▶ [Task item]
Convert the listing below into a Markdown table with the columns No. and Line, giving each non-blank line its own numbered row.

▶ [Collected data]
______

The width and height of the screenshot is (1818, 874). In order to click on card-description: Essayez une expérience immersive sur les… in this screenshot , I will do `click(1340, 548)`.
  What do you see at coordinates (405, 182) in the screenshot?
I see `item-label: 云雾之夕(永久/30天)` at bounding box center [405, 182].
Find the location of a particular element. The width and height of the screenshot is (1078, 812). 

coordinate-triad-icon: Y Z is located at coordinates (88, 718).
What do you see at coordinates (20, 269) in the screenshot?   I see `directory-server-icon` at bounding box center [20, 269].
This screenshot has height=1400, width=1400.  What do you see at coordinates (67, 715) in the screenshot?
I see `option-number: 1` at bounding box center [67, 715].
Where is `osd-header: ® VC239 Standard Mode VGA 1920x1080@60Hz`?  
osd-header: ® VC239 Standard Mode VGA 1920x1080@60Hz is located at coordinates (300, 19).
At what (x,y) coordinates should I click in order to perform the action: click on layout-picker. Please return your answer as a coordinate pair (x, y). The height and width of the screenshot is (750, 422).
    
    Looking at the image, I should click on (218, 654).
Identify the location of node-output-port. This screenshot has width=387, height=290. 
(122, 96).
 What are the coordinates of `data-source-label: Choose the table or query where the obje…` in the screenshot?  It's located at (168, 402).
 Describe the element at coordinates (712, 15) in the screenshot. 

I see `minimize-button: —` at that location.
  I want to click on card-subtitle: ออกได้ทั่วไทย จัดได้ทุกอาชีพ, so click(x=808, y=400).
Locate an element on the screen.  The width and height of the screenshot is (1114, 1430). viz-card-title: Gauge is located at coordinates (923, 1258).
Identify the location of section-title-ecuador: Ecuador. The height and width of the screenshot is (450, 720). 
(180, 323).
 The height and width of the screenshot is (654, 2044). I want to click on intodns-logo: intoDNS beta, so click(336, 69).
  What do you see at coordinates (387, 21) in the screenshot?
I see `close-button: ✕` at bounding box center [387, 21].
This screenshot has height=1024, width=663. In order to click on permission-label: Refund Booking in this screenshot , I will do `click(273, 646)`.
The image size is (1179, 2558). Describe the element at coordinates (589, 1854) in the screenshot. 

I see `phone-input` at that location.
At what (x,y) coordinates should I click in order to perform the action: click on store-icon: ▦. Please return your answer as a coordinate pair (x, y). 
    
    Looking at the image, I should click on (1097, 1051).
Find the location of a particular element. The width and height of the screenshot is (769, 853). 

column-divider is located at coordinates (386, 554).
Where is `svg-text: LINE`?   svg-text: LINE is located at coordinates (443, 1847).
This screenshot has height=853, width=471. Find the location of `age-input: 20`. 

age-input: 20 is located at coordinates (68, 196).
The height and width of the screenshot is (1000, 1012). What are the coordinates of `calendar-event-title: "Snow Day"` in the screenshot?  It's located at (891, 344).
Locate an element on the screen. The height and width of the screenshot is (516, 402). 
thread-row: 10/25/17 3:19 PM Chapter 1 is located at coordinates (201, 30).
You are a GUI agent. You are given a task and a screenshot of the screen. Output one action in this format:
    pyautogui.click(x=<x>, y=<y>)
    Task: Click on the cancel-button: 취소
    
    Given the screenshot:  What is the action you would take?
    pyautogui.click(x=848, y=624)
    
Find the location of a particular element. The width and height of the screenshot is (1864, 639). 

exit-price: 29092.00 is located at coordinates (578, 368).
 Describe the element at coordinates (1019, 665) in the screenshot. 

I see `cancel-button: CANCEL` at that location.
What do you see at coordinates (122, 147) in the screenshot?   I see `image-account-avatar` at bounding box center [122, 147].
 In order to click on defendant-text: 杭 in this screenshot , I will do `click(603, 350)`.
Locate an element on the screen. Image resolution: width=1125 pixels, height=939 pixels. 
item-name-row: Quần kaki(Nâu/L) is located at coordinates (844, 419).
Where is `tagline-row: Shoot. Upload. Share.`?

______

▶ [Task output]
| No. | Line |
|---|---|
| 1 | The width and height of the screenshot is (1818, 874). In order to click on card-description: Essayez une expérience immersive sur les… in this screenshot , I will do `click(1340, 548)`. |
| 2 |   What do you see at coordinates (405, 182) in the screenshot? |
| 3 | I see `item-label: 云雾之夕(永久/30天)` at bounding box center [405, 182]. |
| 4 | Find the location of a particular element. The width and height of the screenshot is (1078, 812).  |
| 5 | coordinate-triad-icon: Y Z is located at coordinates (88, 718). |
| 6 | What do you see at coordinates (20, 269) in the screenshot?   I see `directory-server-icon` at bounding box center [20, 269]. |
| 7 | This screenshot has height=1400, width=1400.  What do you see at coordinates (67, 715) in the screenshot? |
| 8 | I see `option-number: 1` at bounding box center [67, 715]. |
| 9 | Where is `osd-header: ® VC239 Standard Mode VGA 1920x1080@60Hz`?   |
| 10 | osd-header: ® VC239 Standard Mode VGA 1920x1080@60Hz is located at coordinates (300, 19). |
| 11 | At what (x,y) coordinates should I click in order to perform the action: click on layout-picker. Please return your answer as a coordinate pair (x, y). The height and width of the screenshot is (750, 422). |
| 12 |     Looking at the image, I should click on (218, 654). |
| 13 | Identify the location of node-output-port. This screenshot has width=387, height=290.  |
| 14 | (122, 96). |
| 15 |  What are the coordinates of `data-source-label: Choose the table or query where the obje…` in the screenshot?  It's located at (168, 402). |
| 16 |  Describe the element at coordinates (712, 15) in the screenshot.  |
| 17 | I see `minimize-button: —` at that location. |
| 18 |   I want to click on card-subtitle: ออกได้ทั่วไทย จัดได้ทุกอาชีพ, so click(x=808, y=400). |
| 19 | Locate an element on the screen.  The width and height of the screenshot is (1114, 1430). viz-card-title: Gauge is located at coordinates (923, 1258). |
| 20 | Identify the location of section-title-ecuador: Ecuador. The height and width of the screenshot is (450, 720).  |
| 21 | (180, 323). |
| 22 |  The height and width of the screenshot is (654, 2044). I want to click on intodns-logo: intoDNS beta, so click(336, 69). |
| 23 |   What do you see at coordinates (387, 21) in the screenshot? |
| 24 | I see `close-button: ✕` at bounding box center [387, 21]. |
| 25 | This screenshot has height=1024, width=663. In order to click on permission-label: Refund Booking in this screenshot , I will do `click(273, 646)`. |
| 26 | The image size is (1179, 2558). Describe the element at coordinates (589, 1854) in the screenshot.  |
| 27 | I see `phone-input` at that location. |
| 28 | At what (x,y) coordinates should I click in order to perform the action: click on store-icon: ▦. Please return your answer as a coordinate pair (x, y).  |
| 29 |     Looking at the image, I should click on (1097, 1051). |
| 30 | Find the location of a particular element. The width and height of the screenshot is (769, 853).  |
| 31 | column-divider is located at coordinates (386, 554). |
| 32 | Where is `svg-text: LINE`?   svg-text: LINE is located at coordinates (443, 1847). |
| 33 | This screenshot has height=853, width=471. Find the location of `age-input: 20`.  |
| 34 | age-input: 20 is located at coordinates (68, 196). |
| 35 | The height and width of the screenshot is (1000, 1012). What are the coordinates of `calendar-event-title: "Snow Day"` in the screenshot?  It's located at (891, 344). |
| 36 | Locate an element on the screen. The height and width of the screenshot is (516, 402).  |
| 37 | thread-row: 10/25/17 3:19 PM Chapter 1 is located at coordinates (201, 30). |
| 38 | You are a GUI agent. You are given a task and a screenshot of the screen. Output one action in this format: |
| 39 |     pyautogui.click(x=<x>, y=<y>) |
| 40 |     Task: Click on the cancel-button: 취소 |
| 41 |     Given the screenshot:  What is the action you would take? |
| 42 |     pyautogui.click(x=848, y=624) |
| 43 | Find the location of a particular element. The width and height of the screenshot is (1864, 639).  |
| 44 | exit-price: 29092.00 is located at coordinates (578, 368). |
| 45 |  Describe the element at coordinates (1019, 665) in the screenshot.  |
| 46 | I see `cancel-button: CANCEL` at that location. |
| 47 | What do you see at coordinates (122, 147) in the screenshot?   I see `image-account-avatar` at bounding box center [122, 147]. |
| 48 |  In order to click on defendant-text: 杭 in this screenshot , I will do `click(603, 350)`. |
| 49 | Locate an element on the screen. Image resolution: width=1125 pixels, height=939 pixels.  |
| 50 | item-name-row: Quần kaki(Nâu/L) is located at coordinates (844, 419). |
| 51 | Where is `tagline-row: Shoot. Upload. Share.`? |